Cluster 4 – Good, not great. Don’t let the colorless cells fool you, these hitters are good. They make good hard contact, get on base often and rarely get fooled. Ex: Juan Soto.
Cluster 5 – Aggressive. These hitters are swinging outside of the zone often, at the first pitch often, and getting on base less often. Ex: Nick Castellanos.

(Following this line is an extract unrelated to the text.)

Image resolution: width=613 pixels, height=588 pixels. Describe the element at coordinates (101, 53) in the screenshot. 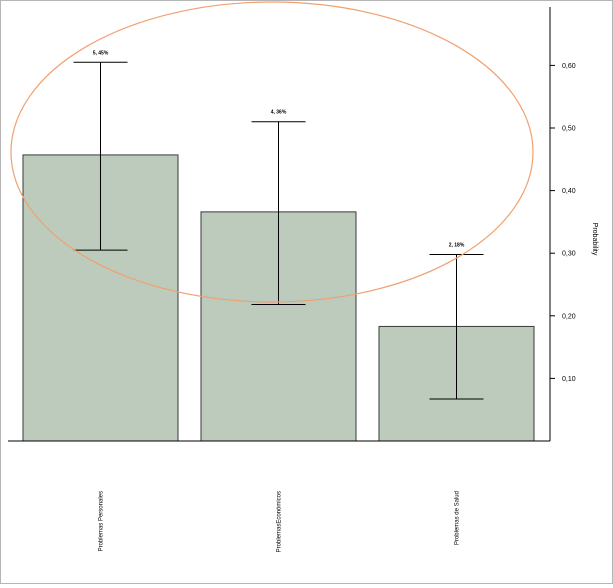

I see `error-bar-label-1: 5, 45%` at that location.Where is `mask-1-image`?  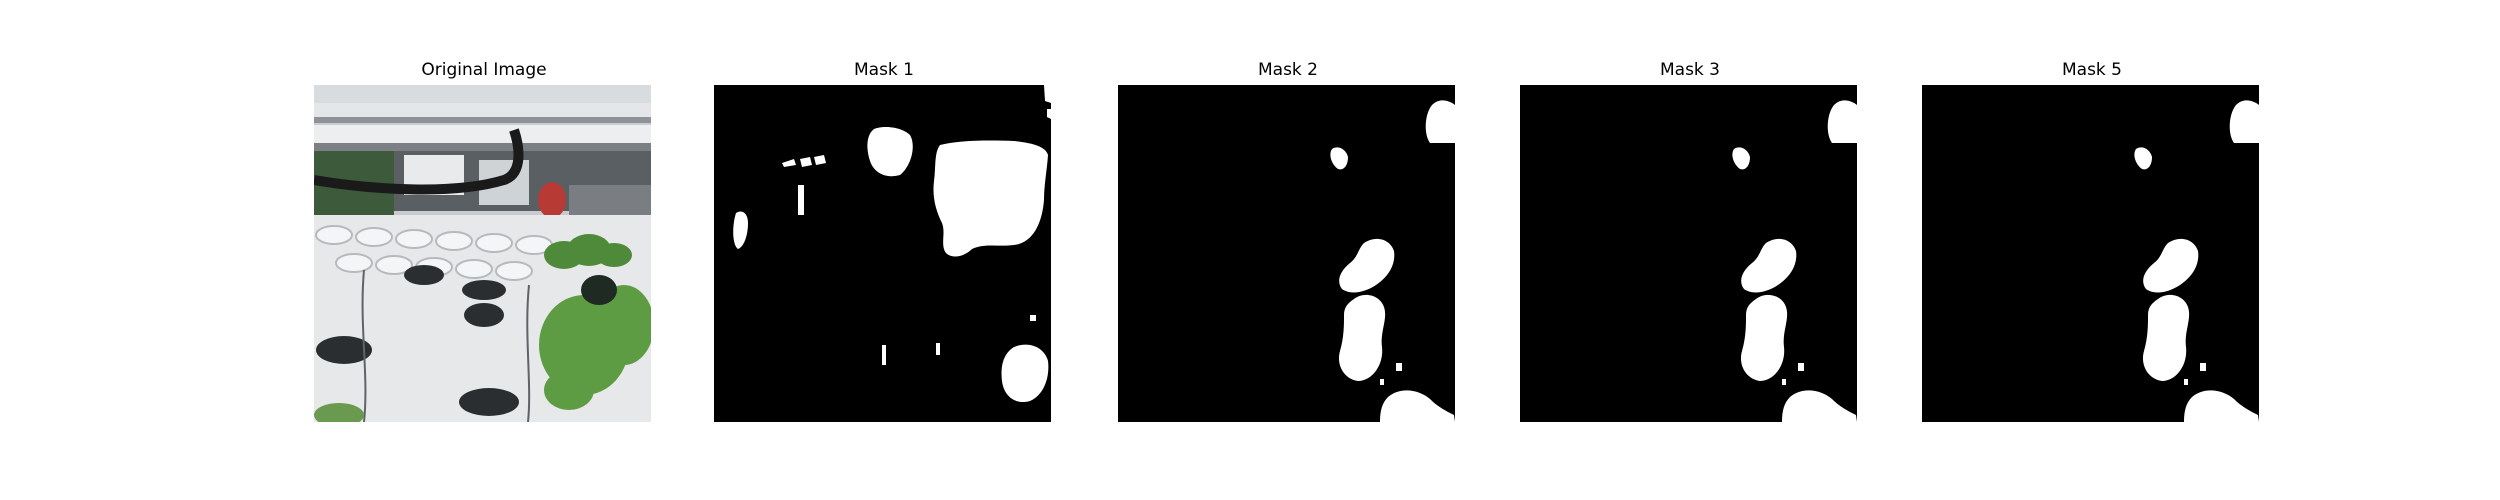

Cluster 6 – Expected. These hitters are accomplishing what x-stats say they should. They hit the ball hard, but could perhaps benefit from a little more patience. Ex: Ryan Mountcastle.
–
Now to put the cherry on top, which cluster provided the most hitting value (mSB excluded from calculation) in roto dollars? Well, we can use the YTD 2022 auction calculator to find that, as you would guess, cluster 1 wins because they had Aaron Judge. But, what about the others? Here’s the average value produced from each cluster in 2022:
Cluster 1 $23.61
Cluster 2 $4.69
Cluster 3 $4.71
Cluster 4 $16.39
Cluster 5 $4.46
Cluster 6 $13.60
–
If you’re wondering what all of this means for your 2023 season draft, you’re not alone. One thing that is very interesting, however, is that cluster 4 has no statcast max level yellow highlighting it’s row, yet these are the second most valuable players. Cluster 6 is doing what we expect them to do, they are valuable and they own the barrel% category. While everyone is looking at MaxEVs and baseball savant profiles, these clusters may be helpful in finding value at discounts. Now, here’s a very long table of each player and their respective cluster. Enjoy.
Great work.
I think there are always too many categories. It would be interesting to see which ones are correlated and either combine or remove them.
MaxEV, AvgEV, Barrel%, HardHit%, SLG, xSLG, and a useful xISO (xSLG-xAVG). Get them down to one metric.
It’s the same with plate discipline numbers.
My guess you’ll end up with a power value, a LA value, contact value, and an OOZ/chase value.